- [Short task]:
Write out the lines of the entries below, from the line containing "lights [298, 1209]" through the end of the entries, inclusive. Leave the pictures out of your answer.

— begin The records —

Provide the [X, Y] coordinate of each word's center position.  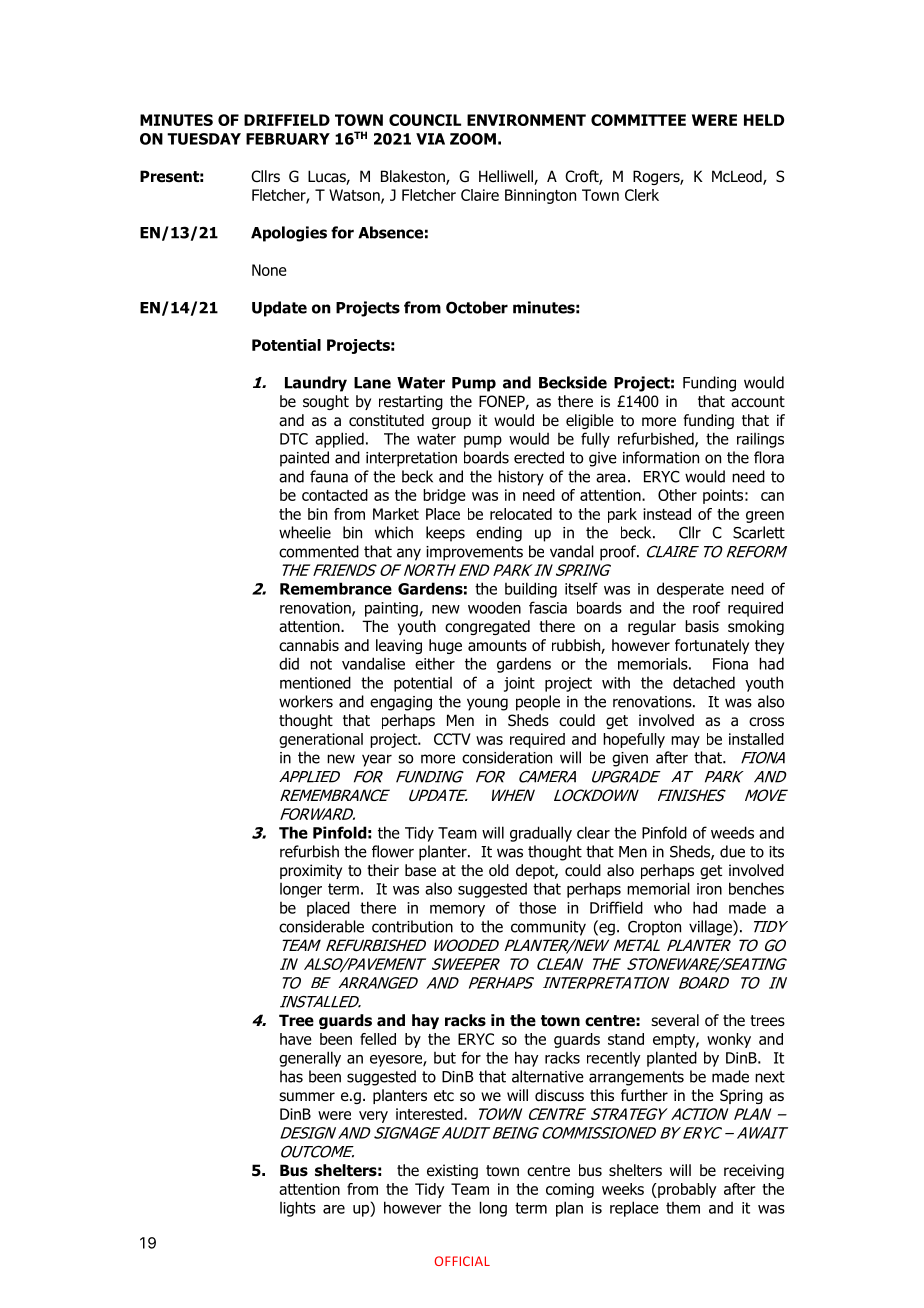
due [732, 851]
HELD [764, 120]
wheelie [305, 532]
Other [677, 495]
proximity [311, 871]
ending [499, 534]
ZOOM [473, 139]
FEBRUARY [288, 139]
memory [457, 911]
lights [298, 1209]
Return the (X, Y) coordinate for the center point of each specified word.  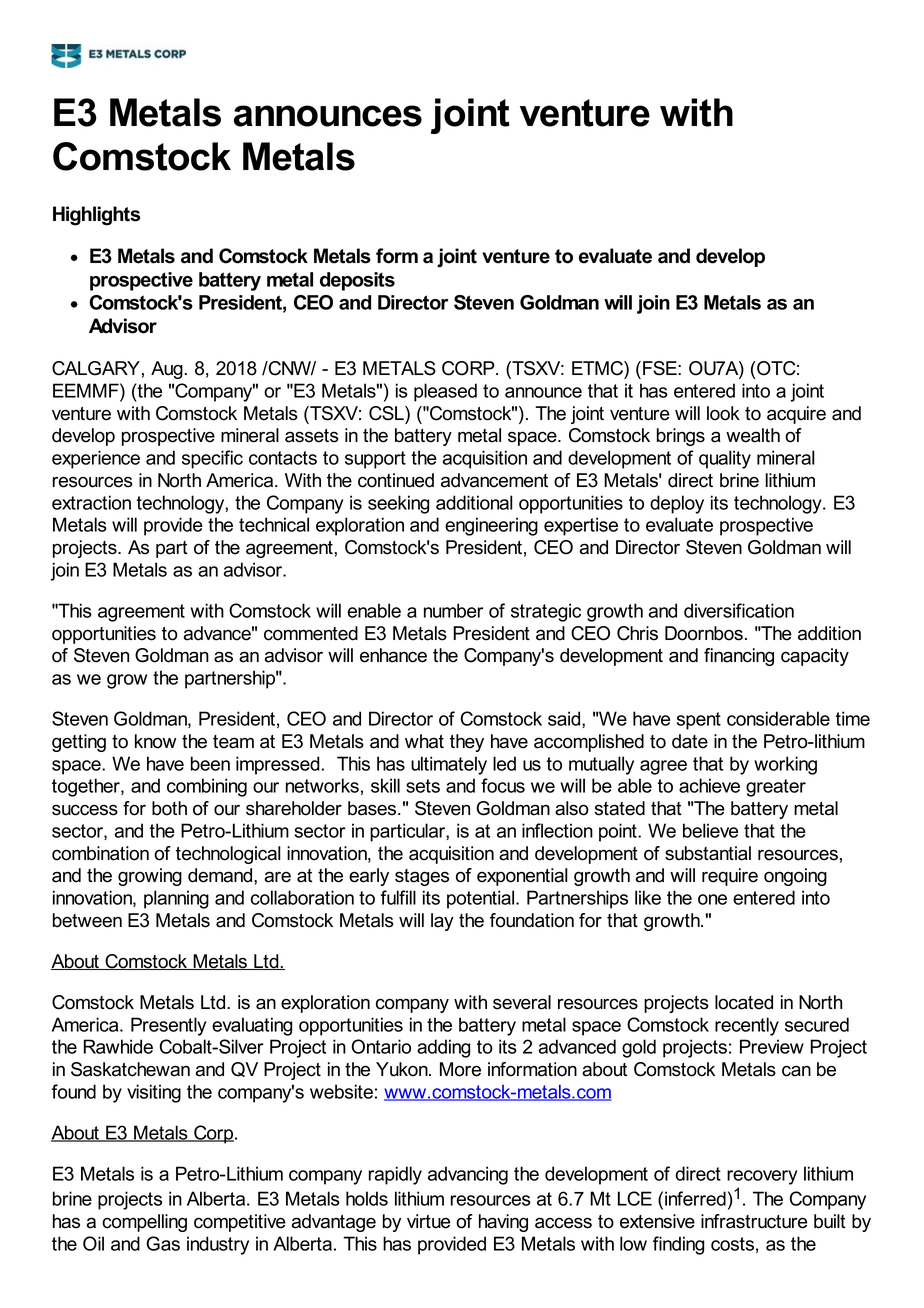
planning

— end The records —

- [Answer]:
lights [298, 1209]
Return the (X, Y) coordinate for the center point of each specified word.  
planning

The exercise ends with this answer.